Well, all right. Maybe it's not exactly like that. But I am still definitely a lot better at drinking abroad, than I am in the UK. This is, I think, partly because drinking abroad is generally a very good thing. Wine tastes better when poured from carafes by languid waiters in lazy, hazy sun-baked pavement cafes; vodka and tonics are infinitely improved when you sip them while sitting on higgledy-piggledy wooden jetties, dangling your toes in the sea. But mostly, I think, it's because I first learnt to drink in France, which makes the continent my natural boozing environment. At 19 I went to live in Provence for a year, officially to complete my degree course, unofficially to meet French men and get the best tan ever. Now, when I arrived in unutterably chic Aix-en-Provence, I was a totally unaccomplished drinker. Despite growing up in a Devon backwater, where underage drinking was pretty much the law, I hadn't taken to it.

Bizarre as it now seems to me, I didn't like the loss of control and lucidity a good drink generally entails. However, within weeks of launching myself onto Aix's heady social scene, I had developed a serious taste for fermented grape, and a substantial tolerance to it. By the time I flew back home at the end of my year, I could do a bottle of my new favourite Listel Gris rosé a night, and think absolutely nothing of it. What was it about France that made drinking make sense for me, in a way it hadn't in Britain? Tricky to say. Cheapness was a contributing factor. I remember standing in what passed for a corner shop in Aix, and realising that your average serviceable vin was considerably cheaper per mil than Diet Coke.

I simultaneously developed a ginormous crush on the very handsome waiter who worked in the hippest bar in a two-mile radius of le centre ville, and who tended to refill my glass when I wasn't looking. Anyway. It all added up to quite a lot of accomplished drinking. Sadly, my new way with booze deserted me the moment I touched down at Gatwick again. After boasting wildly about my talent to every friend who'd ever seen me drink pathetically in the past, I hit the basement bars of Brighton for a live demonstration, and ended up in a gutter after two and a bit hours. Without the magic influence of France, apparently, I was the same incompetent boozer I'd always been.
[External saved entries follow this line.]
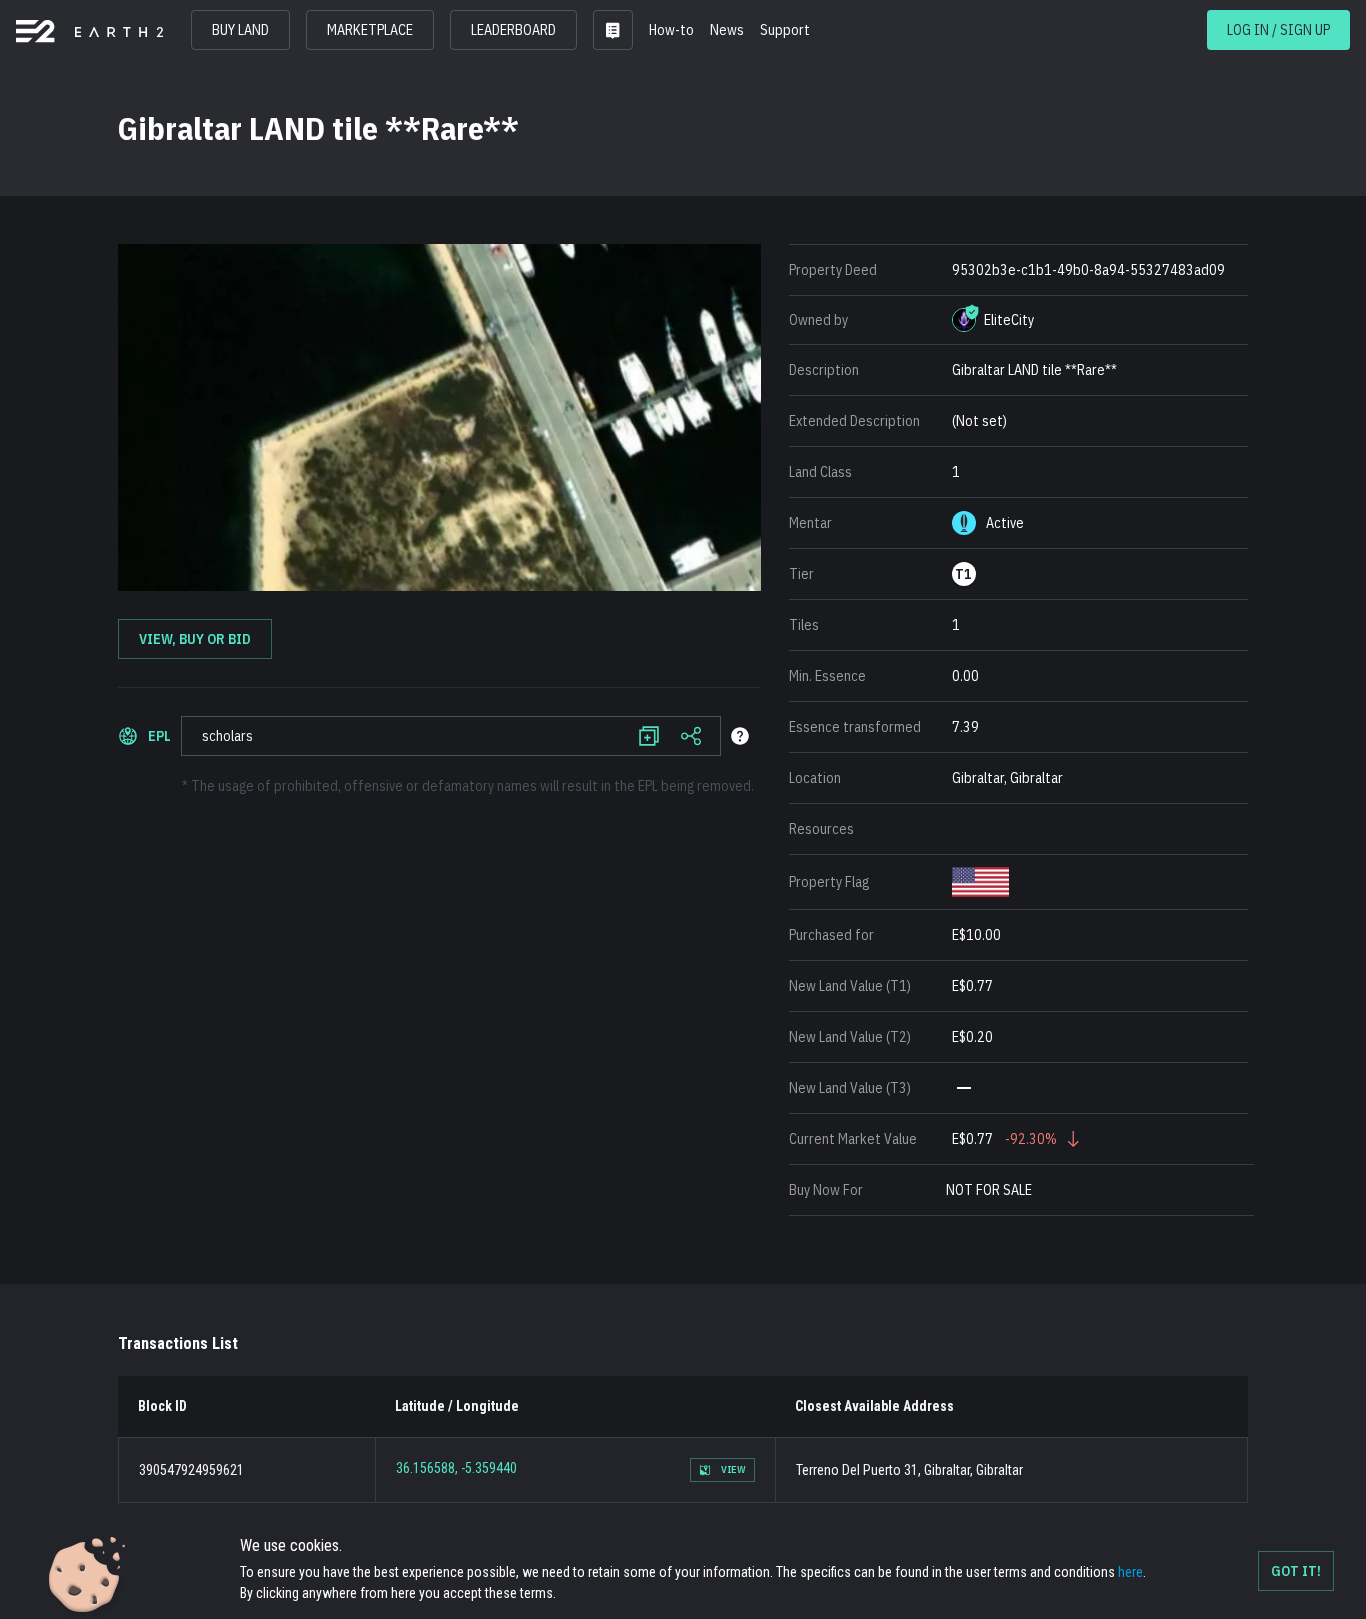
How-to (671, 30)
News (727, 30)
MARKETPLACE (370, 30)
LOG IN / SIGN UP (1278, 30)
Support (785, 30)
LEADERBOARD (513, 30)
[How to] (740, 736)
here (1130, 1572)
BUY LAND (240, 30)
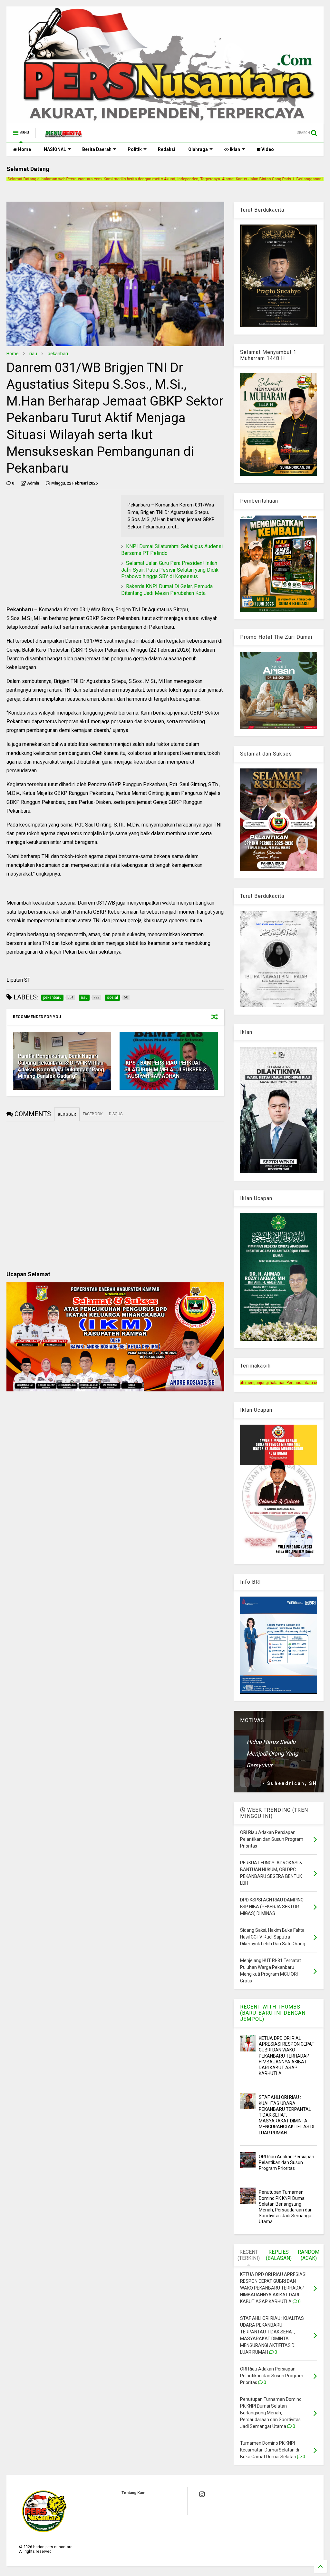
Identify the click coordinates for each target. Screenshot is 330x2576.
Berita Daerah (97, 149)
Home (24, 149)
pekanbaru (59, 353)
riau (33, 353)
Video (267, 149)
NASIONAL (55, 149)
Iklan (234, 149)
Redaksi (166, 149)
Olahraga (198, 149)
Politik (135, 149)
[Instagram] (202, 2494)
I guzzled awful house white with my messy English student friends, where France had encouraged me to gently sip good quality wine like all those chic femmes with their shiny hair and their neat Agnès B. I consumed an ill-advised kebab at closing time, where a night in Aix would always begin with a civilised, stomach-lining moules frîtes.

Now, I think there's a broader consequence to all this. It's my belief that precisely this could explain Britain's new generation of hard-living, binge-drinking women (quite a few of whom are me and my friends). You know the ones - you see them every evening, risking their fertility and sanity and livers in light, airy, palm-filled chain bars up and down the country, prior to being filmed by Trevor McDonald for a Tonight With special. Look, there they are, knocking back the vodka and slimlines, just asking to be Rohypnoled. And, assuming they manage to avoid that, they'll only go on to cost the country millions each year by being all tired and unproductive with their hangovers the next day. Bad women! So. The problem with these ladies, clearly, is that they're drinking here, when in fact, they should be drinking abroad, preferably in France, where the wine is cheaper and better, the working hours are shorter and less designed to force birds like me to hit the bottle in an attempt to escape stress, and nobody gets tired and emotional or cries noisily before closing time.